僕はいそいで食べて、お礼を言ってバス停へ駆けて行った。


しかしバスはジャスト今行っちゃいましたよ系で、バス停のおばさんに「もう今日のバスはないわー、明日やね。」と言われる。ぬおおおおーっと叫びたくなる気分。別に間に合わなかったわけではなく、サンドウィッチを待っていたが為にバスを見逃してしまって、はらはらと崩れ落ちそうになった。

今日どうしてもコノ町を出たい。僕は一度そう思うと理由も無く無性にそうしなければ気がすまなくなる。別にいそぐ用事もないけど、今日、どうしても次の町に行きたい。ヒッチハイクかタクシーで行くのか、あれこれ考えて決めた。

とりあえず "BROWN SUGER" に戻ろう。疲れた。


"BROWN SUGER"に戻ると店の前の椅子にエリック・ドゥルゲが居た。
バスに乗り遅れた瞬間、「あいつのせいやあああ」って憎悪と言っても過言でない感情を抱いていたのに、「どうしたんや〜?」
って聞かれて「バス乗り遅れたんやー!!」って言うたら
「そうかーそうかーまぁあと一日ゆっくりしていきぃや」
って言われるとなぜか色んな気持ちが すーっと消えて行った。






そうだな。明日で良いや。いそぐ必要はないんだな。




エリック・ドゥルゲは笑った。







<カダケスの砂浜でお昼寝>





やることもないので "BROWN SUGER" に戻って、店主のおっちゃんと喋る。

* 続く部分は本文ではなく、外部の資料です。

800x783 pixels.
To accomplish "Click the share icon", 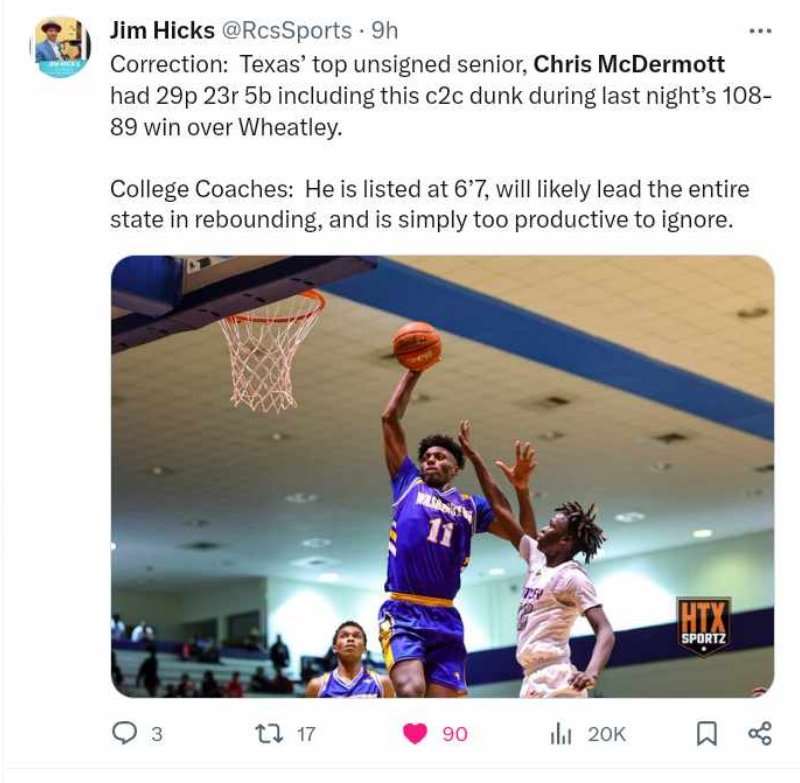I will [x=760, y=734].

おっちゃんに「今日泊まるところなかったら俺ん家、泊まって行けばいい」と言ってもらって何か安心する。



それで何もやる気もしないし、眠くなってきたので太陽がご機嫌に照っている砂浜で寝っころがって昼寝することにした。周りの人も思い思いに太陽を楽しんでいたので例にならって 上半身ハダカんなってリュックを枕にして大の字になって、酔っぱらいのおっさんスタイルで眠ることにした。それから2時間たっぷり眠る。


その後、エリック・ドゥルゲと中年女性と中年男性がカフェで話していたから一緒になって話していたけど、あんまり面白くなくなってきたから散髪でもしよかなって思って、床屋を捜す。見つからないので諦めて、またドゥルゲと喋ってまったりする。




もう僕はカダケスに心はなかった。心だけが次の町に先に輸送されてて身体だけが輸送出来ずに待機していた。今日はゆっくりしようと決めていてもやっぱり「今日、この町を出なければ行けない」という思いは底の方にはあった。まぁでも考えるのは嫌いなので、スケッチしようと決める。スケッチさえしていたら心も落ち着くし、今日バスを逃した” 意味 ” が見いだせる。


僕はドゥルゲとお別れをして、カダケスの街が見渡せる場所を探した。岸に乗り出したボートから対岸にカダケスを見渡す良い場所を見つけたのでボートの中に腰を下ろして、ゆっくりと水彩絵の具とペンを取り出して、スケッチを始めた。スケッチ坊主の写真を撮ったり、後ろで眺めてる人がいた。



2時間かけて、ゆっくりスケッチをする。太陽はもう頭のさきっちょしか見えていない。







9時、”BROWN SUGER” に戻る。店には既に5人くらい客がいた。店主のおっちゃんが「SHUN !」と出迎えてくれて僕はサンドウィッチとビールを注文する。今回のサンドウィッチはチーズとアボカド、トマト、ピーナッツバターにハチミツ。案外さっぱりしていて、これも美味。それからよくわからない果物のジュースを飲む。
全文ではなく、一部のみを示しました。